TEXT SHOWN

BEGIN

This year, however, things are different, as evidenced by the sales for the first half of the year. Interest rates have eased somewhat from last year's levels, although uncertainty remains about the path ahead, given the renewed risks to the global economy. Also, agricultural production conditions are favourable across most commodities. Also worth noting is that some farmers may start with machinery replacement in the coming months. All this will support the sales of tractors and combine harvesters.
WEEK AHEAD
What are we watching this week?
We begin with a global focus, and today, the United States Department of Agriculture (USDA) will release its weekly U.S. Crop Progress report. The American farmers have completed planting, and the crop is in its early growing stages. As of 7 July, approximately 74% of the maize crop was rated good or excellent, which is significantly higher than last year's rating at this time, which was 68%. Moreover, about 66% of the soybean crop was rated good or excellent, slightly below the 68% at the same time last year. The USDA will release its weekly U.S. Grains and Oilseed Export Sales data on Thursday.
On the domestic front, on Wednesday, the South African Grain Information Services (SAGIS) will release its weekly data on South Africa's Grain and Oilseed Producer Deliveries. In the previous release on 4 July, South African farmers delivered 1.2 tonnes of the new season maize to commercial silos. This was the tenth delivery for the new season, bringing the overall maize deliveries so far to 7.1 million tonnes. If you compare this with the overall volume delivered during the same period in the previous season, the volumes are down 14% due to the season's slow start. We are roughly a month behind schedule. South Africa's 2024-25 maize harvest is estimated at 14.8 million tonnes, a 15% increase year-on-year, primarily due to expected annual yield improvements.
The 2025-26 marketing year for oilseeds started at the beginning of March 2025. In the first 18 weeks, the soybean producer deliveries totalled 2.5 million tonnes, out of the expected harvest of 2.6 million tonnes. In the case of sunflower seeds, the first 18 weeks of the new 2025-26 marketing year's producer deliveries totalled 599,367 tonnes, of the expected harvest of 727,800 tonnes.

END

PROVIDED RECORDS
BEGIN

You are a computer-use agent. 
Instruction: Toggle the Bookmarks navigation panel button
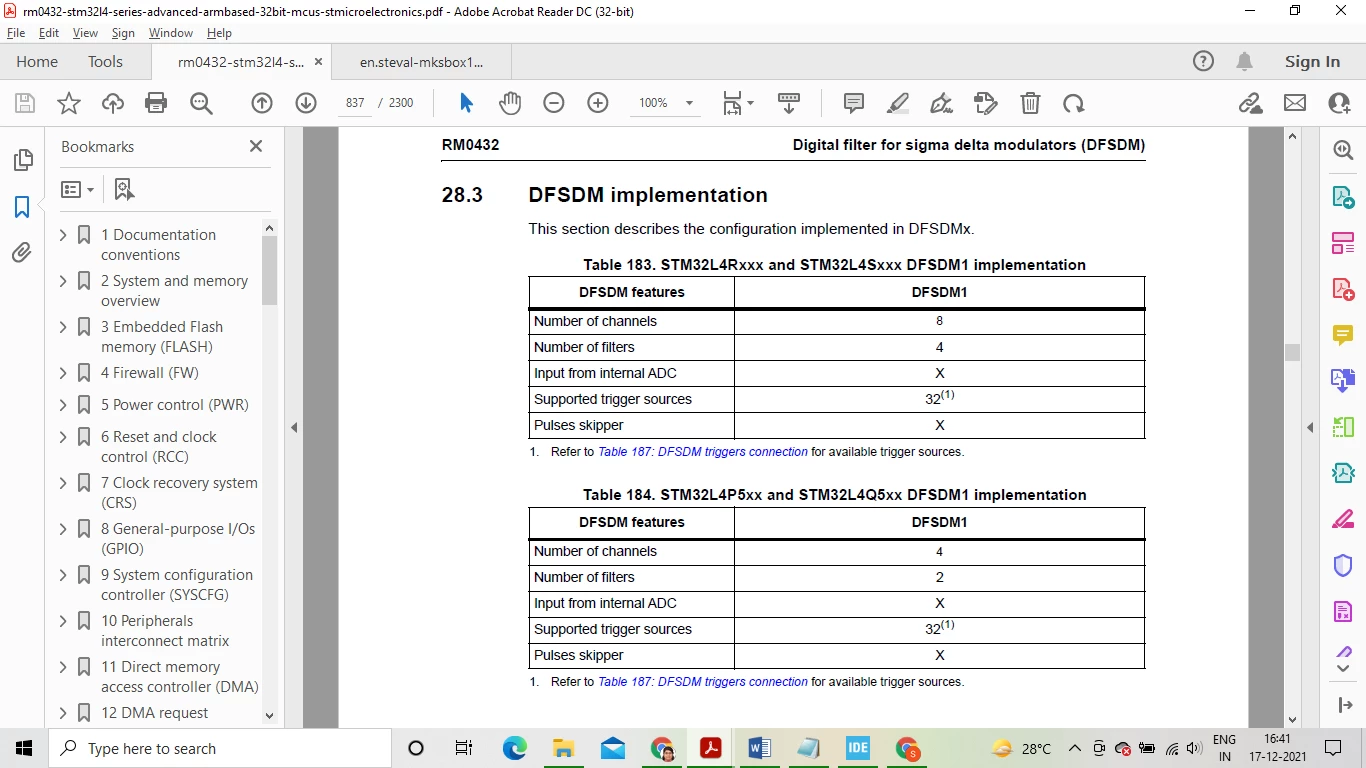click(x=22, y=207)
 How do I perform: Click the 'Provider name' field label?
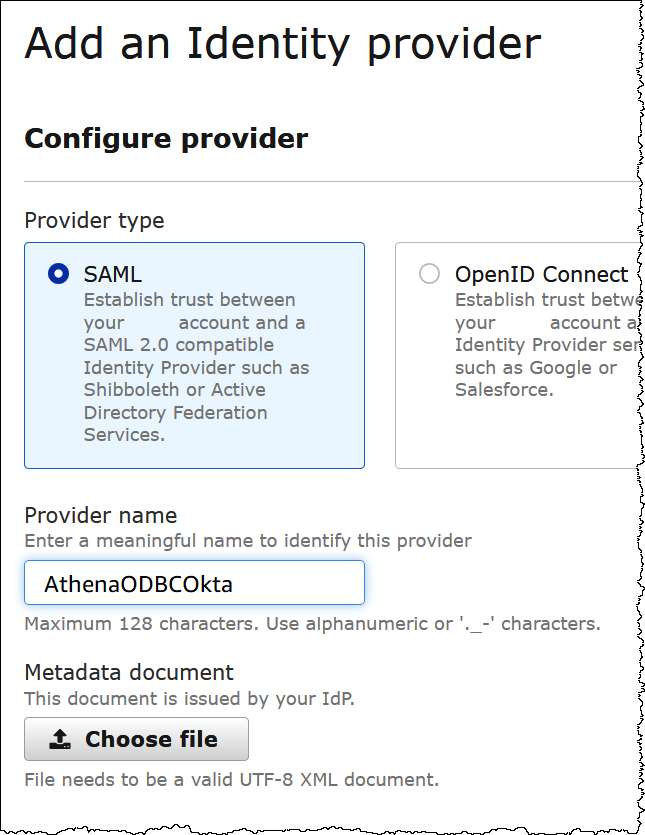pos(100,516)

END

THE PROBLEM
Copy out the portion of the agricultural market commentary that begins at the words "The 2025-26 marketing" and ends after the words "of 727,800 tonnes.". The data has no connection to the agricultural market commentary.

RESPONSE FOR THIS EXERCISE
The 2025-26 marketing year for oilseeds started at the beginning of March 2025. In the first 18 weeks, the soybean producer deliveries totalled 2.5 million tonnes, out of the expected harvest of 2.6 million tonnes. In the case of sunflower seeds, the first 18 weeks of the new 2025-26 marketing year's producer deliveries totalled 599,367 tonnes, of the expected harvest of 727,800 tonnes.